Prince's record label sue Roc Nation

  • Bang Showbiz
  • 16 November 2016


Prince's record label and estate have filed a lawsuit against Roc Nation for illegally streaming the late star's son

Prince's record label has sued Roc Nation for illegally streaming the late music legend's songs.

NPG Records claim that the Jay Z-owned company do not have the rights to the 'Purple Rain' hitmaker's digital catalog and therefore should not be sharing his songs on paid-for service TIDAL.

According to the Star Tribute, a lawsuit was filed by NPG and NPG Music Publishing on Tuesday (15.11.16).

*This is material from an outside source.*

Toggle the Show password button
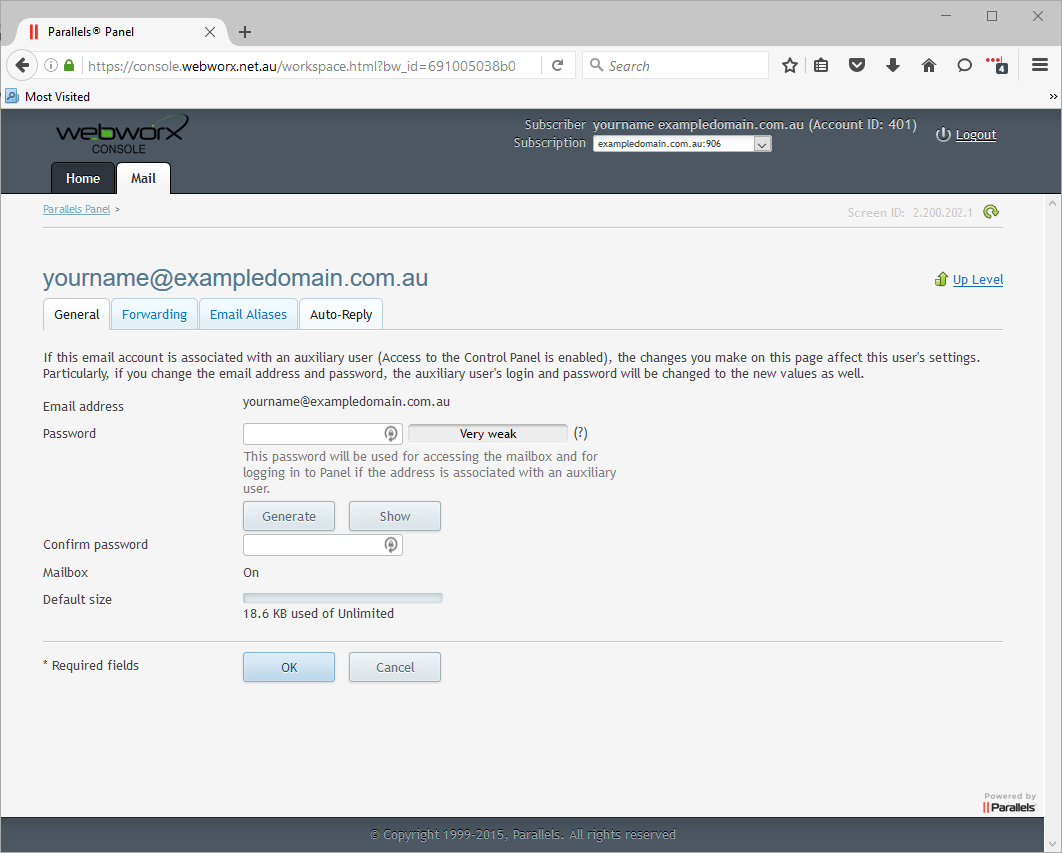394,516
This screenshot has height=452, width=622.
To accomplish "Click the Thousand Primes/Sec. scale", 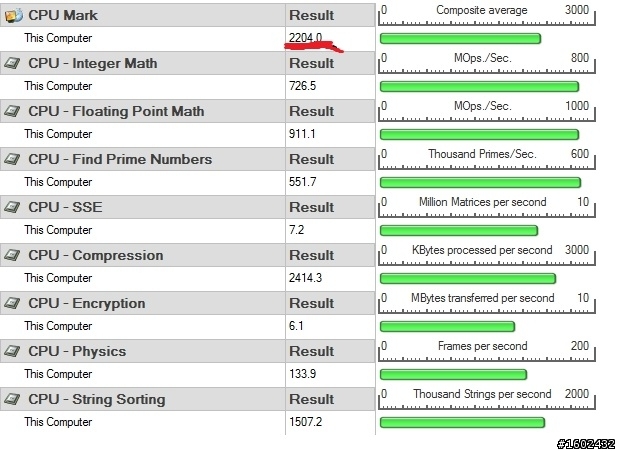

Prince's music is already believed to be at the centre of a row between Universal Music Publishing Group and TIDAL.

The 'Kiss' singer's estate agreed last week to sell the his songwriting rights to Universal - meaning his music could become more widely available to stream - but the 'Encore' rapper's company have insisted they have exclusive rights to the work.

According to the New York Post newspaper, TIDAL - who put out Prince's final albums, 'Hit n Run Phase One' and 'Hit n Run Phase Two' - began lobbying a Minnesota court before the Universal deal was struck, claiming the '1999' singer had granted them exclusive rights to his catalogue of master recordings.

Last month, TIDAL submitted a legal letter to probate court Judge Kevin Eide and claimed they would seek injunctive relief if any deals struck by Prince's estate - which still has ownership of his songs - violate the agreement they made with the star.

According to TIDAL, Prince had agreed to grant them streaming rights to a 'Hit n Run' remix album, another new LP and the rights to his back catalogue.

However, a source claimed the streaming service only had a one-year deal to stream Prince's music and are not entitled to rights in the long term.

Prince's estate is managed by industry veterans L. Londell McMillan and Charles Koppelman - who were appointed by bank Bremer Trust - but the 'Little Red Corvette' hitmaker's siblings are reportedly not happy with McMillan and are also keen on being involved with controlling the rights to his music.

In 2015, the singer - who died from an overdose in April - pulled all his music from other streaming apps such as Spotify.